Susan Smith also noted the issue's financial impact. Her daughter left for Brazil a day after her visa arrived without warning and, her mother said, the airfare was several times more than it would have been if the church had been able to buy it well in advance.
Observers say the problem has escalated in the past 18 months after the U.S. government moved to a fully computerized visa process and required visitors from certain countries such as Brazil to be fingerprinted, pass a background check and pay higher fees.
Brazil complained about the new rules, wrote Mormon blogger Kent Larsen (times-andseasons.org), who is in the South American country this week attending a Mormon studies conference.
"It has also retaliated against some of those trying to visit Brazil, including LDS missionaries," Larsen wrote.
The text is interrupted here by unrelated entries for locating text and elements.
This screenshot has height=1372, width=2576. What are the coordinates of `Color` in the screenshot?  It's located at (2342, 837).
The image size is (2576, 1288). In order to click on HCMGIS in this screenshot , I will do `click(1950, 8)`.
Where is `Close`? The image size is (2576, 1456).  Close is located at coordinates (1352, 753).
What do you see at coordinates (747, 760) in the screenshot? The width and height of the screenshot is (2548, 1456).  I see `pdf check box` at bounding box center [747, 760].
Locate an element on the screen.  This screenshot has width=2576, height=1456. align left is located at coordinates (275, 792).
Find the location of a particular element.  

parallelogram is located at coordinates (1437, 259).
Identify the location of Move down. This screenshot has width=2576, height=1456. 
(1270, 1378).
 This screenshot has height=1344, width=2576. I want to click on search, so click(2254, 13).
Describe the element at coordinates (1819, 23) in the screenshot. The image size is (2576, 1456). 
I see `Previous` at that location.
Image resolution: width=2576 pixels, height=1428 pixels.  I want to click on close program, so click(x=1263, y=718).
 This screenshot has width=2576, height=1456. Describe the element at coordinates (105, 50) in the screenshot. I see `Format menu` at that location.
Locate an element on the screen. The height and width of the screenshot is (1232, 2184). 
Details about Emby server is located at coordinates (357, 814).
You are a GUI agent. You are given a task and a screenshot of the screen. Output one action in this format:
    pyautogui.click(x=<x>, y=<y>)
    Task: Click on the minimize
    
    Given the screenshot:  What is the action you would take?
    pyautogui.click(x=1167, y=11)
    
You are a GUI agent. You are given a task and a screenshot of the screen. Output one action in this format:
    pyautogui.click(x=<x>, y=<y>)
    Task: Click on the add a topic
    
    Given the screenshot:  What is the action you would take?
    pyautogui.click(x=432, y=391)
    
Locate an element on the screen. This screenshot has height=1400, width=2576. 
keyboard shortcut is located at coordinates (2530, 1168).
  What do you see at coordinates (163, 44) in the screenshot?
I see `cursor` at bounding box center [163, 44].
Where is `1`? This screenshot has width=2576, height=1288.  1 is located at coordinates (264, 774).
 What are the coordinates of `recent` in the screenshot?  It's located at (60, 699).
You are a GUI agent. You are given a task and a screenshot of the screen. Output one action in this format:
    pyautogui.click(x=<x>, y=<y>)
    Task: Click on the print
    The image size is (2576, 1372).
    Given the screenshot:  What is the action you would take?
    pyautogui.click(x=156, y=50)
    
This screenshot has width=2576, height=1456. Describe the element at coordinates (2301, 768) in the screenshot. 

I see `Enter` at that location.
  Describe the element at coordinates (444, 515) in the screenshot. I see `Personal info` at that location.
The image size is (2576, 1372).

Gary Neeleman, Utah's honorary consul to Brazil, acknowledges that retaliation may motivate some of the delays. But he says the Brazilian bottleneck is caused largely by "bad planning."
"The new system was not thought out as well as it should have been," Neeleman said. "There are too few people dealing with the rush of visa applications, which is overwhelming."
All Utah visas for Brazil have to be issued in Los Angeles, he said, which has half as many personnel as needed. It would be nice to ship some of the applications to less-swamped San Francisco, Neeleman said, but the system doesn't work that way.
He has suggested that, until the problem is resolved, the LDS Church call its Brazil-bound missionaries not from Utah but from other states such as Idaho, Illinois and Indiana, which don't have to get their visas through Los Angeles.
The process on both ends is a long one, with dual background checks here and in Brazil, said Heather Barney, spokeswoman for U.S. Sen. Orrin Hatch, R-Utah.
"There's not a lot we can do to speed it up," Barney says.
Neeleman is in contact with Brazilian officials and hopes the process can be streamlined. He is encouraged by the recent appointment of Antonio Patriota as the country's new foreign minister. Two years ago, Neeleman said, Patriota was in Utah, where he met with LDS leaders and visited Provo's MTC.
The LDS Church believes the Brazilian visa waiting game soon will end.
The church has "a long, congenial history with Brazil and its people," spokesman Scott Trotter said, "and we'll continue to work through the ebb and flow of the visa process."
But one change may be here to stay: calling Brazilian men on missions as early as age 18.
"The Brazilian educational system doesn't normally accommodate a two-year deferment as the colleges and universities do in the United States," Trotter said. "This allows young men to serve missions, fulfill their military obligations and receive higher-level education."